Note: The following was originally printed in the May/June 2018 edition of Mormonism Researched. To request a free subscription, please visit here.

By Bill McKeever

Ask just about any New Testament Christian what they look forward to after this brief life is over, and they will tell you of the anticipation of being in the presence of a personal savior who unselfishly bore their sin and punishment on a cruel Roman cross.

Christians who understand the New Testament concept of grace see their forgiveness resting entirely on Christ’s works, not their own. I think that is why Christians long to be in Christ’s presence, forever basking in the glory of His remarkable love. Do Mormons have the same desire? I even remember being told by one Mormon that an eternity “praising Jesus” would be boring to him. I have to assume he was not acquainted with Mormon 7:7 in the Book of Mormon. This passage says those in God’s presence will “sing ceaseless praises with the choirs above, unto the Father, and unto the Son, and unto the Holy Ghost, which are one God, in a state of happiness which hath no end.” Though I am sure there are exceptions to the rule, most Mormons I have talked to rarely ever mention a longing to be with Jesus. Instead, when I ask a Mormon what they look forward to in the next life, the most common response is, “To be with my family.”

Lest you think such an answer can’t possibly be the norm, pay close attention to what James E. Faust, a member of the First Presidency, said in a conference message in 1998. “The Savior’s supernal gift to mankind gave us the opportunity for eternal life, but eternal life without our loved ones would be bleak” (“Eternity Lies before Us,” Ensign, May 1997, 19).

A similar notion is echoed in a short video clip that I have seen on numerous occasions when visiting a Mormon temple open house, including the South Jordan temple that was recently open to the pubic after being remodeled. Here, Mormon Apostle Jeffrey R. Holland says, “I don’t know how to speak about heaven in the traditional, lovely, paradisaical, beauty that we speak of heaven – I wouldn’t know how to speak of heaven without my wife, my children. It would, it would not be heaven for me.” It wouldn’t be heaven for him? Though I personally hope that all of my friends and loved ones will be with me in eternity, I can’t imagine heaven being bleak, or any less a heaven, as long as Jesus is there. If a Mormon can’t share that expectation, it could be that they don’t have the same relationship we as Christians have with our Savior.

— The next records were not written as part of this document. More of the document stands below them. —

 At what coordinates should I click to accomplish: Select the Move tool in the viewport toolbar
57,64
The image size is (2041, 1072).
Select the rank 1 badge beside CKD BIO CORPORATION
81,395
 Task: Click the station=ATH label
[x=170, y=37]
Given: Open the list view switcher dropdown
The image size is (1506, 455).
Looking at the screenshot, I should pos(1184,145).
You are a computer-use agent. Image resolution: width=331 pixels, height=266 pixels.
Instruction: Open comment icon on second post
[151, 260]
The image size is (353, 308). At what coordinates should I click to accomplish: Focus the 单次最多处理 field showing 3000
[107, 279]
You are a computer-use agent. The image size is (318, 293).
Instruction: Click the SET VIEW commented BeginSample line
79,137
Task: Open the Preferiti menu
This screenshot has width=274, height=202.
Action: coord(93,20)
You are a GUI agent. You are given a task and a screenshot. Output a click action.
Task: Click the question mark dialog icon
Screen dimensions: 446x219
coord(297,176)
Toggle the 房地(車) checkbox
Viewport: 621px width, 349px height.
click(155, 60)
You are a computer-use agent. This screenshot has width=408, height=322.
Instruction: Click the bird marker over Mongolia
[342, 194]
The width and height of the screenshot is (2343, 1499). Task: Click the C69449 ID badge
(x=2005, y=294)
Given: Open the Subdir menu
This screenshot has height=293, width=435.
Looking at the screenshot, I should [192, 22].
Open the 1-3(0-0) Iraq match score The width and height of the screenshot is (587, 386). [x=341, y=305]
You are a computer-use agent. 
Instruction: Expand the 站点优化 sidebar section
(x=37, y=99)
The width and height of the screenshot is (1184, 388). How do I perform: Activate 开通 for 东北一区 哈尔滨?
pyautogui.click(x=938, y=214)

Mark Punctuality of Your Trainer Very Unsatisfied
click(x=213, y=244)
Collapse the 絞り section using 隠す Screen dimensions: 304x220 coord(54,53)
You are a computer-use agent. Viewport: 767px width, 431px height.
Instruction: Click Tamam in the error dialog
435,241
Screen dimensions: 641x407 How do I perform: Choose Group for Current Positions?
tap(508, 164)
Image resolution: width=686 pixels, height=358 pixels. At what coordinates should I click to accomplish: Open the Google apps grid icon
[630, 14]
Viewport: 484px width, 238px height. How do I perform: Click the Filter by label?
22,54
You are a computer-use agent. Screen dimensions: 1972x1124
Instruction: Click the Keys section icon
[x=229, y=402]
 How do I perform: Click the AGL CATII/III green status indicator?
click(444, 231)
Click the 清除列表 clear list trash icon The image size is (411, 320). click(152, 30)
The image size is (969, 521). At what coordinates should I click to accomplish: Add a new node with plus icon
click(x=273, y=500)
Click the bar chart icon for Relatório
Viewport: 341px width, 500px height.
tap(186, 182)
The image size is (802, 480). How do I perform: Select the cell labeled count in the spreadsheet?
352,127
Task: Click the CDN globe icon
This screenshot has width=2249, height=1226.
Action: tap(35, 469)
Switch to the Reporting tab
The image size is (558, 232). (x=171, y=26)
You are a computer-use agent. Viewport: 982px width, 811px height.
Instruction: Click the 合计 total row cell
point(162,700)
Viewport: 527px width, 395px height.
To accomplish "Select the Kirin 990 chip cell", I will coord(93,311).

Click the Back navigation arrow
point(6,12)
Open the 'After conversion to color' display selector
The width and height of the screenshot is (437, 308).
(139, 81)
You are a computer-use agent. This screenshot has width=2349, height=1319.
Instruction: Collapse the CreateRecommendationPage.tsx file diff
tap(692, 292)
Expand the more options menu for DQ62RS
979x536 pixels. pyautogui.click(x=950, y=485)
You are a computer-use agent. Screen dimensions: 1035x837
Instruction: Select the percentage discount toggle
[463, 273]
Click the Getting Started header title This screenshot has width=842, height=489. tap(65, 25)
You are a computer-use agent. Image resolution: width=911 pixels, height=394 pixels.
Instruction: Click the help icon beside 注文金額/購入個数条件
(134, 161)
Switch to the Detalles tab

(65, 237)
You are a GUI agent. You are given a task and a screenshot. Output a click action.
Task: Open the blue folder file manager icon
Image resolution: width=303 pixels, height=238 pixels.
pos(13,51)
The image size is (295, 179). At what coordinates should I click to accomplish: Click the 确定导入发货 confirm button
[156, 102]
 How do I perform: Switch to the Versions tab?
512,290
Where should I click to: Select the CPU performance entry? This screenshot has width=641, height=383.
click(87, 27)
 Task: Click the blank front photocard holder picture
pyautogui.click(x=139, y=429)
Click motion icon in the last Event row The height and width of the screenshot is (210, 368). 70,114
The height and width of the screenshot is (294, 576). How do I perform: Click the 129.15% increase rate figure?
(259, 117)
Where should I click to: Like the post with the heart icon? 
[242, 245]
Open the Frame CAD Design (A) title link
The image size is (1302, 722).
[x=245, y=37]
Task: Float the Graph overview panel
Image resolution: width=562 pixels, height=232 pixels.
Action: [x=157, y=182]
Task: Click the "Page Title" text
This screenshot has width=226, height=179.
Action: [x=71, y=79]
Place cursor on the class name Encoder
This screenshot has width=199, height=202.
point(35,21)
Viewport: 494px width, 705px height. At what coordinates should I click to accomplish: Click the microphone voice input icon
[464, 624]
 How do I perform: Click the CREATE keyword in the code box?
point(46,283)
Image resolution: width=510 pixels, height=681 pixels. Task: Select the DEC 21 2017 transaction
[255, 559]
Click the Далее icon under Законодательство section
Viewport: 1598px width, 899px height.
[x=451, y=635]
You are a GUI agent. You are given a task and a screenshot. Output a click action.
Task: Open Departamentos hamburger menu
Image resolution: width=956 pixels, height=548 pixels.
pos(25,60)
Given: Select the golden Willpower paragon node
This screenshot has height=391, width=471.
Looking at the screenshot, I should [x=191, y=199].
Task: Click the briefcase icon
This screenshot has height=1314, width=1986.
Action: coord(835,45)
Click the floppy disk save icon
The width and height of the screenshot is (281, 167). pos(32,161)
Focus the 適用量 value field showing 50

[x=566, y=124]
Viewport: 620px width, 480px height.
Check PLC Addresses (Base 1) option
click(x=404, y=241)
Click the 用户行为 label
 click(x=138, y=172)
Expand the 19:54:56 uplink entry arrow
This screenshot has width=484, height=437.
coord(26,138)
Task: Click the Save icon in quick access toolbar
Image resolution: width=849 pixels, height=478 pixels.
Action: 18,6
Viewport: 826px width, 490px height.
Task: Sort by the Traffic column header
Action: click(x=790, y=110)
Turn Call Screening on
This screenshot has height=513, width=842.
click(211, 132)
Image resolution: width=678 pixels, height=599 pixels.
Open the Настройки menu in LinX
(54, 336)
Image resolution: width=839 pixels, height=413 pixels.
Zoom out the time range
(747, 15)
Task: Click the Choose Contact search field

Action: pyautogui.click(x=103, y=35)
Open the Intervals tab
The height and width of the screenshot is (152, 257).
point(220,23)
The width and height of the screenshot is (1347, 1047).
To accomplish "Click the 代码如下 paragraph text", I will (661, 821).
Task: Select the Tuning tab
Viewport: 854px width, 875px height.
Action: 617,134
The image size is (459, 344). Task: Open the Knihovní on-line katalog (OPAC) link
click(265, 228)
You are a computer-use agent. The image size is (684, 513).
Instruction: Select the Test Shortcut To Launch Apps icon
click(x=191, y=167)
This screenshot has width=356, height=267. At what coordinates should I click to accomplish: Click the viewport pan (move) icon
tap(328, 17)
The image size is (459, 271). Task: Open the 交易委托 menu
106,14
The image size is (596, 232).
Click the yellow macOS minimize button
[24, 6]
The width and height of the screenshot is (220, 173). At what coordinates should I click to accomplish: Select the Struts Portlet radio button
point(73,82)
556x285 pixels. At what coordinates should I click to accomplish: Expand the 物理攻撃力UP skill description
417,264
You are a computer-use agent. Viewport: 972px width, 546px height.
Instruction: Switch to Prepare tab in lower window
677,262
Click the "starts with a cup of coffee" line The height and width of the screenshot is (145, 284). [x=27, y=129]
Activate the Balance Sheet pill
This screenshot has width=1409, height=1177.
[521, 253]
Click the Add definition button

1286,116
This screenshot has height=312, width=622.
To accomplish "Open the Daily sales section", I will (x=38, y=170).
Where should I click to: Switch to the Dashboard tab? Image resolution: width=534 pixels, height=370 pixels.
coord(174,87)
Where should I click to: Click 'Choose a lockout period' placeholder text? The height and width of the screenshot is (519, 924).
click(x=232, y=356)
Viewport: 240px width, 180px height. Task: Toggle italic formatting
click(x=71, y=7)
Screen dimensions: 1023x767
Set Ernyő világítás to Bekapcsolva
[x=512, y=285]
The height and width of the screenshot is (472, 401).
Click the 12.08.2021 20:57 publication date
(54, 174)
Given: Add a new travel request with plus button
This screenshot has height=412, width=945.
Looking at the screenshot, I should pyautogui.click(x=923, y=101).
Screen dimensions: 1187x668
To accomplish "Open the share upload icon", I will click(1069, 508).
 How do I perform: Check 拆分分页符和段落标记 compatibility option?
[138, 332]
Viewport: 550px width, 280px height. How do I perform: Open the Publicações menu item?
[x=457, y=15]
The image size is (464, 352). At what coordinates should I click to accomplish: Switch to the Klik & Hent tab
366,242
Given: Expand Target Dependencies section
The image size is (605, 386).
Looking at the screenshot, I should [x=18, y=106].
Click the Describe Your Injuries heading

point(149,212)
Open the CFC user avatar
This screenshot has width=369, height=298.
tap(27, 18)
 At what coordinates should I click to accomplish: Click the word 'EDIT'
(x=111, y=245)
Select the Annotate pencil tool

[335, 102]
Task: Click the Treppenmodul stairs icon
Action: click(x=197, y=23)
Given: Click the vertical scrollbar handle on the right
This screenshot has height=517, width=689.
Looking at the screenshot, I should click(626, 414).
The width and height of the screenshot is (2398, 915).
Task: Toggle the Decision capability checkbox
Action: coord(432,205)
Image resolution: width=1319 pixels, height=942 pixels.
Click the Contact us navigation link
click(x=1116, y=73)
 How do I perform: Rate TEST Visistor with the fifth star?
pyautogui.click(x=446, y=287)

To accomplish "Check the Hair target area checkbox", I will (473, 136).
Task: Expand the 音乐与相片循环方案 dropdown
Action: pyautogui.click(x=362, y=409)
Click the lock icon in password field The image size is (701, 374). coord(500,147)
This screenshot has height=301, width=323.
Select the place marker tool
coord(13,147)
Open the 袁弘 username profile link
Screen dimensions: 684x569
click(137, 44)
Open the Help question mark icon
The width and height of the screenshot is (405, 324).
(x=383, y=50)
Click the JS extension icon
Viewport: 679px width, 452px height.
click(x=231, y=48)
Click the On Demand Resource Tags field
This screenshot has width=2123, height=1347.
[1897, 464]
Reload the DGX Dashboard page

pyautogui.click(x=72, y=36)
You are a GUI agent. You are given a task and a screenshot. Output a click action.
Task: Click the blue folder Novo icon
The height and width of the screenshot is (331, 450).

It seems that if heavenly happiness is predicated on the presence of another human, a Mormon could be in for a disappointing hereafter. What if their spouse or loved one didn’t meet the high bar of “celestial law” due to some secret or unconfessed sin, or inability to be “truly repentant” as defined by Mormonism? In such cases the loved one would be assigned, not to the celestial kingdom where they are promised to be united with family members, but rather to a lower level, such as the terrestrial or telestial kingdom where family togetherness is not at all promised within a Mormon context.

And what about spouses who were married to men like current President Russell M. Nelson and his counselor Dallin H. Oaks? After the deaths of their first wives, both men were sealed for eternity to other women. A Mormon may assume that the deceased Dantzel White Nelson and June Dixon Oaks might not find this troubling, but can we be sure that other Mormon women in the same situation would be so accommodating? Will “heaven be heaven” if they must move over and share their spouse with another woman for eternity?

False religions do tend to distort what God originally intended.